Verändern wir Menschen die Erde so tiefgreifend, dass eine neue geologische Epoche angebrochen ist? Um diese Frage ging es bei einer Tagung in Großkirchheim.

NP Exkursion anthropozaen Foto NPHT Konrad Mariacher

Eine Exkursion führte die Tagungsteilnehmer auch auf die Kaiser-Franz-Josefs-Höhe.

 

Die Diagnose des „Anthropozäns“ – auch „Menschenzeit“ genannt – geht von der Beobachtung aus, dass die Oberfläche der Erde und damit auch die Lebensbedingungen für Flora und Fauna durch die Handlungen des Menschen global rasant und im großen Stil verändert werden. Gemeinsam mit dem Verein „Pro Mölltal“ lud der Nationalpark Hohe Tauern am 25. und 26. September zu einer Tagung zu diesem Themenkreis nach Großkirchheim im Mölltal. Die Geographin Heike Egner, die Geologen Kurt Stüwe und Günther Weixelberger sowie Buchautor Christian Schwägerl führten die Teilnehmer in die Thematik ein. Kurt Stüwe gab einen Überblick über die Geschichte der Erde und der Alpen, Christian Schwägerl versuchte zu erklären, warum Wissenschaftler wie der Chemie-Nobelpreisträger Paul Crutzen fordern, unsere aktuelle Erdepoche von Holozän in Anthropozän umzubenennen. „Die Eingriffe in Stoffflüsse, etwa beim Stickstoff, die Änderungen an der Evolution und der Klimawandel sind grundlegend, global und langfristig“, so Schwägerl. Kurt Stüwe gab zu bedenken, dass menschliche Veränderungen noch zu kurzfristig sein könnten, um sie abschließend beurteilen zu können.

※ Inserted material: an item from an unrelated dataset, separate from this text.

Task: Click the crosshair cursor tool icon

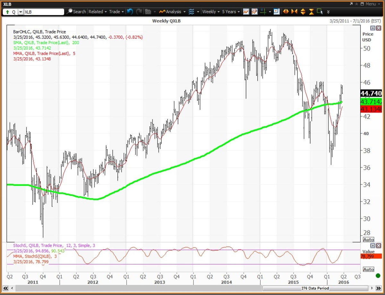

Heike Egner betonte, dass das Anthropozän für einen grundlegenden Wandel im Verhältnis von Natur und Mensch stehe. Sie zitierte auch den Geologen Reinhold Leinfelder, der in Zusammenhang mit dem Anthropozän von einer „Unswelt“ spricht. „Wir können maximal über drei Generationen hinweg denken, aber unsere Handlungen reichen weit darüber hinaus“, erklärte sie. Von der praktischen Seite konnten die Tagungsteilnehmer das Anthropozän im Mölltal und im Nationalpark durch Vortrag und Führung von Günther Weixelberger erleben. Die frühere Zink-Verarbeitung in Großkirchheim sowie die Hoch- und Gletscherregionen am Hochtor und an der Pasterze waren Stationen einer Exkursion am zweiten Tag. Im Rahmen einer öffentlichen Veranstaltung diskutierten die Experten die Thematik auch mit der Bevölkerung. Im Mittelpunkt stand die Frage, ob der Nationalpark noch als Natur zu sehen sei oder zur Kulturlandschaft geworden ist.